Entertainment

Net girl takes on ad men

Hey ladies — you know how sometimes you’re in a bar with your friends, having cocktails and girl talk, and one of your pals starts going on and on about all the side effects of taking the Yaz birth control pill? Like, really intensely and in great detail?

Probably not, because that’s absurd. Which is where comic and writer Sarah Haskins comes in. Her online Current TV segment “Target: Women” has spent the past two years sending up the hyperbole, homogeneity and just plain silliness of female-oriented advertising (her take on the Yaz commercial: “Does anyone think Stephanie is acting super weird right now?”).

Her very first topic was yogurt. Because, as she says in the segment, “Yogurt is the official food of women.” Cut to a montage of ads that show them dancing around their living rooms with it; vowing that it’ll get you regular; rhapsodizing about it while dressed as bridesmaids: “Say some more stuff I generically relate to!” says Haskins. “Then go to a wedding!

“Advertising is so ridiculous because it’s trying to still use some of the traditional gender roles, while also trying to match the changes . . . in the past 40 to 50 years,” says Haskins, who has a background in improv comedy.

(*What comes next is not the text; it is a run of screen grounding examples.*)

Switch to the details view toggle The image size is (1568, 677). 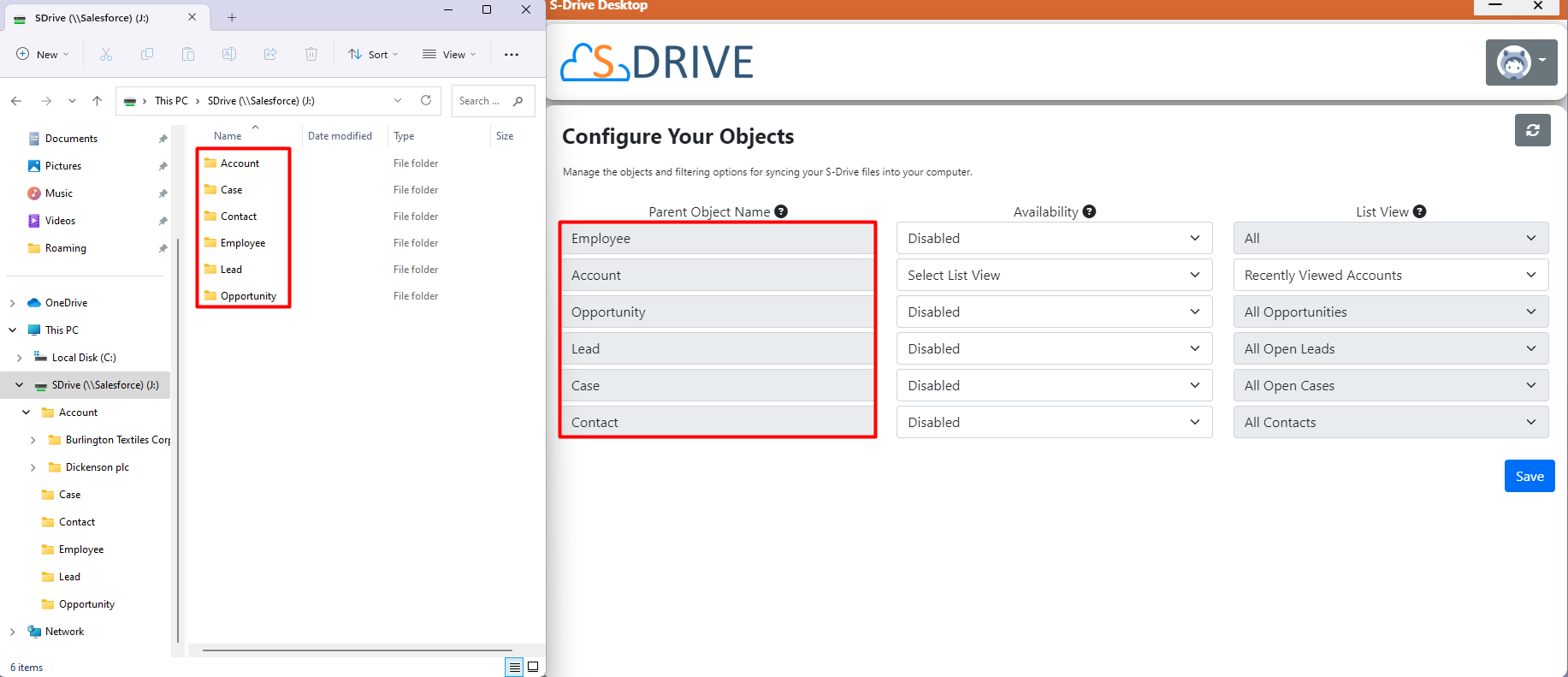pyautogui.click(x=514, y=667)
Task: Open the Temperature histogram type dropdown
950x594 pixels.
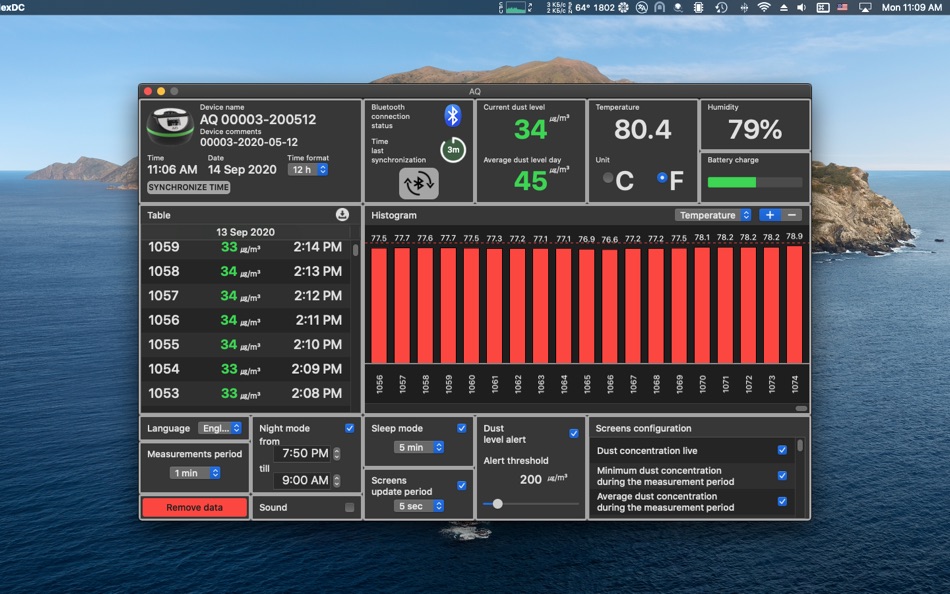Action: (x=713, y=215)
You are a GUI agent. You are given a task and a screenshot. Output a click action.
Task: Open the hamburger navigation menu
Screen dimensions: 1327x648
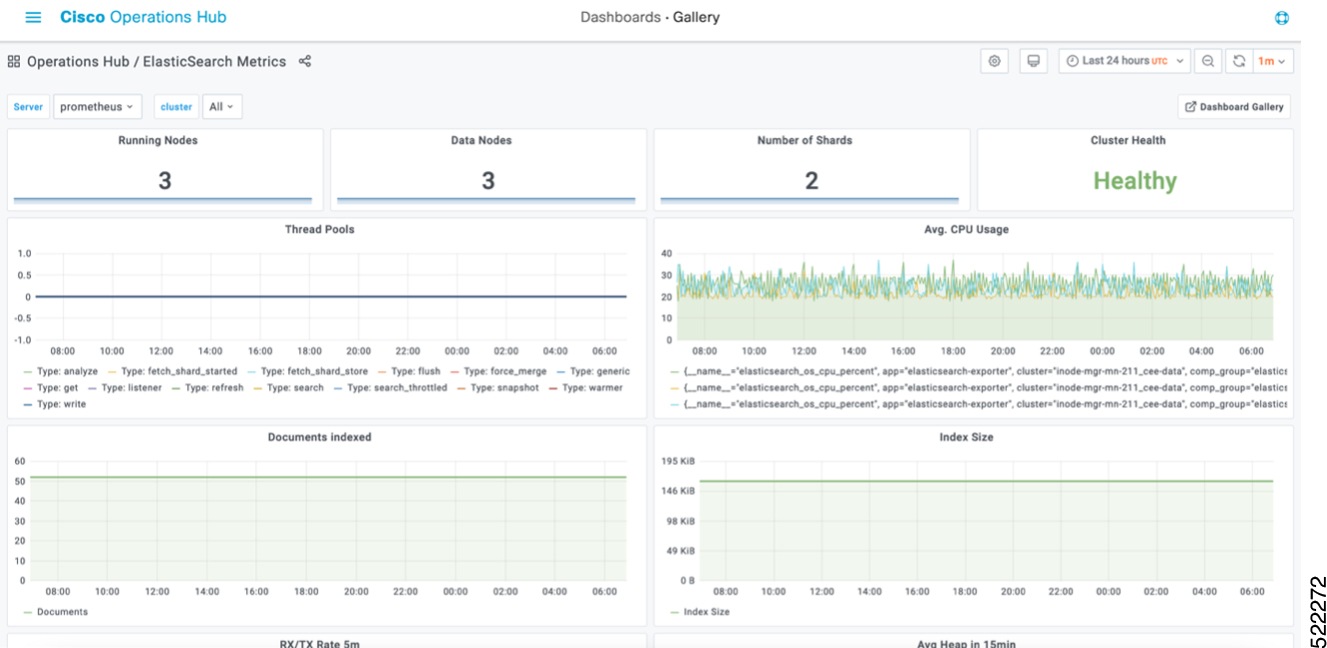34,16
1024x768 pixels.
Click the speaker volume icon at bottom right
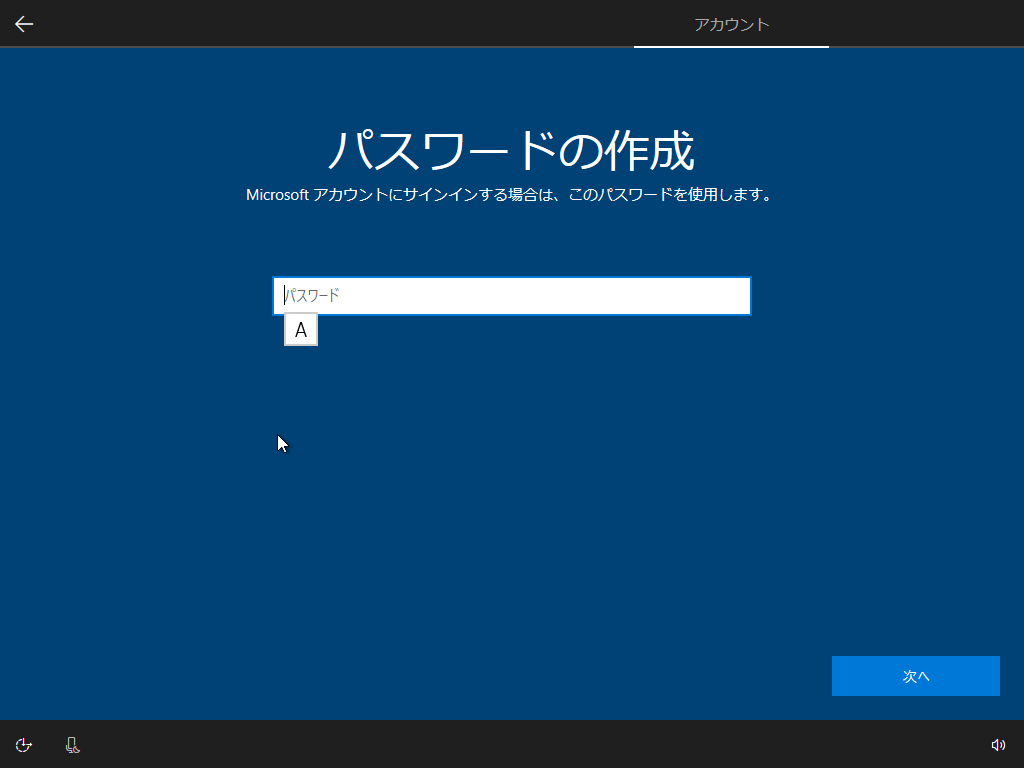(x=999, y=744)
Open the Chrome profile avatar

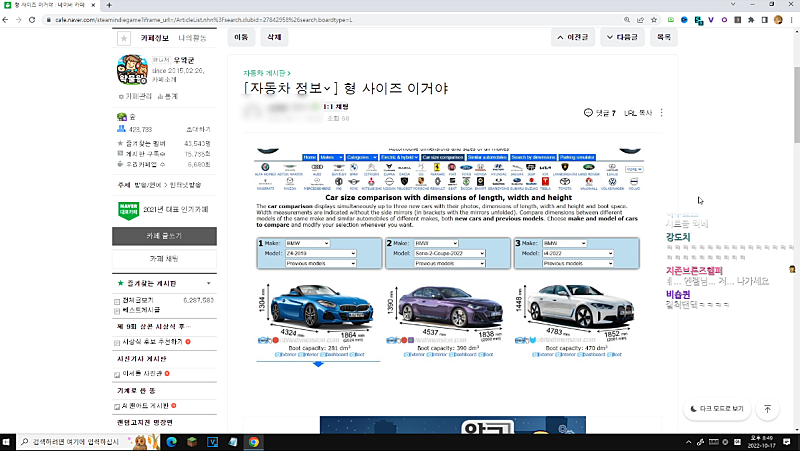pyautogui.click(x=776, y=18)
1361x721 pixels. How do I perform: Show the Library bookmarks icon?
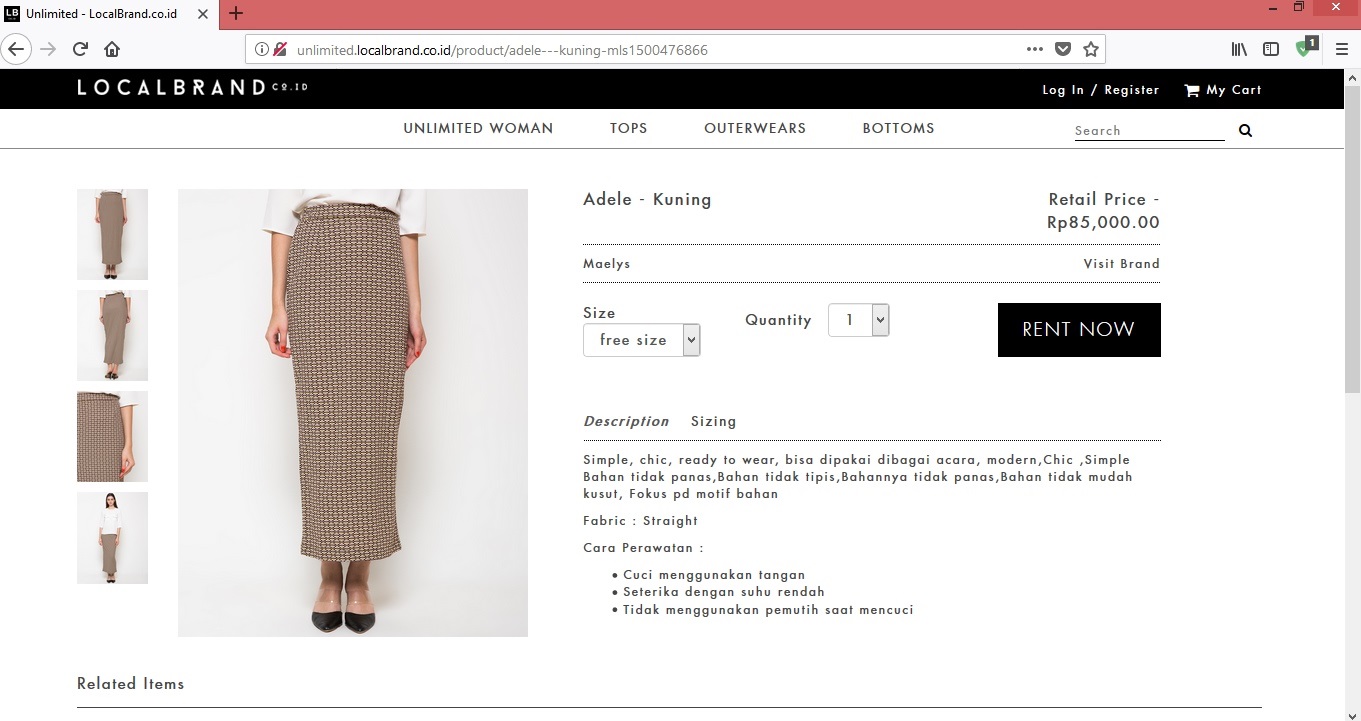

With her preppy wardrobe and understated makeup, Haskins comes off as an infinitely sane resister of the constant barrage of marketing messages: Lengthen your lashes with vibrating mascara! Clean your house as if you’re on ecstasy! Buy this mouth-muscles tightener in only six easy installments! “I am,” she admits, “an extremely normal person.”

Which made her recent appearance on “The Rachel Maddow Show” as a “fashion expert” pretty rewarding for her fans.

Haskins, like Maddow, has become a popular Girl Crush in the blogosphere. Women cheer on her segments about the ubiquity of the Doofy Husband character, on how “hot chicks love smells,” and on the strangely obsessive relationship women in ads have with laundry. “Laundry is basically the Adderall of chores. When you use it, you just get better at other chores.”

Haskins says the comedy of “Target: Women” masks serious intentions: “As the Internet and TV and movies all become one scary machine in your living room, it’s important that we all have some level of media literacy,” she says.

Her raised-eyebrow take on mainstream culture links Haskins to other female comics she adores, like Tina Fey and Amy Poehler. And the feeling is mutual: Poehler recruited Haskins and her writing partner Emily Halpern to write the screenplay for her upcoming film “Lunch Lady.”

Meanwhile, Haskins and Halpern’s other screenplay is being produced by Natalie Portman’s company. “Book Smart” is about two dateless high school girls. And if Haskins knows one thing, it’s about how important girlfriends are: “Lady friends are always giving helpful advice and product tips to each other. ‘Have some protein water.’ ‘Check out these awesome granny panties.’ ‘Don’t put that in the salad dressing!’

“Friends,” she says. “What would you buy without them?”

“Target: Women” is part of Current TV’s week-in-review program, “Infomania,” and also airs on the Current TV cable network.